*What you have to do:* Among the lines below, keep only those from the one containing "WordPress (109, 2549)" through the one containing "リンク (294, 75)", and reproduce them exactly.

[Dataset excerpts]
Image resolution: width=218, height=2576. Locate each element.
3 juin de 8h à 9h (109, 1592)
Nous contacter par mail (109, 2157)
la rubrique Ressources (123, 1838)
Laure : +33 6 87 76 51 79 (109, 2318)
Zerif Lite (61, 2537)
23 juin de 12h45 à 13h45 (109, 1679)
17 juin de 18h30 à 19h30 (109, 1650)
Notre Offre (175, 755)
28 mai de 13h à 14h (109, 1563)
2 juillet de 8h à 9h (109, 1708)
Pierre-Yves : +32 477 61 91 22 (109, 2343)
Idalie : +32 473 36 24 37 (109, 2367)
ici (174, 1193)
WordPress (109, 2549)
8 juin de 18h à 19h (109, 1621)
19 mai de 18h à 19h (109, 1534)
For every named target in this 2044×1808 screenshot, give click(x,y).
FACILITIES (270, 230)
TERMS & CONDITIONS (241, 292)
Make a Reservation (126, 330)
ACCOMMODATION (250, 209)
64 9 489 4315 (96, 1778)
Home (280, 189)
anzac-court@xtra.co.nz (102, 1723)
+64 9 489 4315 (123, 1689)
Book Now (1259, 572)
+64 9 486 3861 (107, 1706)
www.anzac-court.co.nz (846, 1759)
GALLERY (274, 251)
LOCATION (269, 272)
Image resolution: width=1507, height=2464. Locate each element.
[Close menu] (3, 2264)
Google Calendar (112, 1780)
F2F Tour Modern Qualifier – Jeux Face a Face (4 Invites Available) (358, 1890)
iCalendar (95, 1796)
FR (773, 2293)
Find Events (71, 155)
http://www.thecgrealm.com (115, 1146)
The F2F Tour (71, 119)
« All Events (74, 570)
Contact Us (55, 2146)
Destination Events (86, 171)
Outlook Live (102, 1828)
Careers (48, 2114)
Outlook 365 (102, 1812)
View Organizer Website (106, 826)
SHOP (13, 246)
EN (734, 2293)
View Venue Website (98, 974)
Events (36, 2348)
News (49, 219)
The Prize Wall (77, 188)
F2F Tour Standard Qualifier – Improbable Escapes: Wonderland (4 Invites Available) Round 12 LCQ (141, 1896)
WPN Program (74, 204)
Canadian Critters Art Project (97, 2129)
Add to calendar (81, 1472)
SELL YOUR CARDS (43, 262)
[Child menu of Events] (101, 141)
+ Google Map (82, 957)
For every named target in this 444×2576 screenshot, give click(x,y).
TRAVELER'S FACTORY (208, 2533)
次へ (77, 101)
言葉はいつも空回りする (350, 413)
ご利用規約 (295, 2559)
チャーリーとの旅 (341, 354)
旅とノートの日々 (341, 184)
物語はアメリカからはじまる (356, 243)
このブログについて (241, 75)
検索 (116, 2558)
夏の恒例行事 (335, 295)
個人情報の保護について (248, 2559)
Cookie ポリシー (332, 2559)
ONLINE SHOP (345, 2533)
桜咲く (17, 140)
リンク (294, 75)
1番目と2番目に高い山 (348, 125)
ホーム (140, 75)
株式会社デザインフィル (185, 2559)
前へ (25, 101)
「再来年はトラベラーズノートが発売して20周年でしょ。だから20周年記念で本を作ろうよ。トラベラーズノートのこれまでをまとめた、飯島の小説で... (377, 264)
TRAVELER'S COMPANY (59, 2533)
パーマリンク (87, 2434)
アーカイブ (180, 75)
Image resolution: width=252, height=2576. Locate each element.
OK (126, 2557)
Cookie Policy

*Completed task:*
WordPress (109, 2549)
8 juin de 18h à 19h (109, 1621)
19 mai de 18h à 19h (109, 1534)
For every named target in this 2044×1808 screenshot, give click(x,y).
FACILITIES (270, 230)
TERMS & CONDITIONS (241, 292)
Make a Reservation (126, 330)
ACCOMMODATION (250, 209)
64 9 489 4315 (96, 1778)
Home (280, 189)
anzac-court@xtra.co.nz (102, 1723)
+64 9 489 4315 (123, 1689)
Book Now (1259, 572)
+64 9 486 3861 (107, 1706)
www.anzac-court.co.nz (846, 1759)
GALLERY (274, 251)
LOCATION (269, 272)
Image resolution: width=1507, height=2464. Locate each element.
[Close menu] (3, 2264)
Google Calendar (112, 1780)
F2F Tour Modern Qualifier – Jeux Face a Face (4 Invites Available) (358, 1890)
iCalendar (95, 1796)
FR (773, 2293)
Find Events (71, 155)
http://www.thecgrealm.com (115, 1146)
The F2F Tour (71, 119)
« All Events (74, 570)
Contact Us (55, 2146)
Destination Events (86, 171)
Outlook Live (102, 1828)
Careers (48, 2114)
Outlook 365 (102, 1812)
View Organizer Website (106, 826)
SHOP (13, 246)
EN (734, 2293)
View Venue Website (98, 974)
Events (36, 2348)
News (49, 219)
The Prize Wall (77, 188)
F2F Tour Standard Qualifier – Improbable Escapes: Wonderland (4 Invites Available) Round 12 LCQ (141, 1896)
WPN Program (74, 204)
Canadian Critters Art Project (97, 2129)
Add to calendar (81, 1472)
SELL YOUR CARDS (43, 262)
[Child menu of Events] (101, 141)
+ Google Map (82, 957)
For every named target in this 444×2576 screenshot, give click(x,y).
TRAVELER'S FACTORY (208, 2533)
次へ (77, 101)
言葉はいつも空回りする (350, 413)
ご利用規約 (295, 2559)
チャーリーとの旅 (341, 354)
旅とノートの日々 (341, 184)
物語はアメリカからはじまる (356, 243)
このブログについて (241, 75)
検索 (116, 2558)
夏の恒例行事 (335, 295)
個人情報の保護について (248, 2559)
Cookie ポリシー (332, 2559)
ONLINE SHOP (345, 2533)
桜咲く (17, 140)
リンク (294, 75)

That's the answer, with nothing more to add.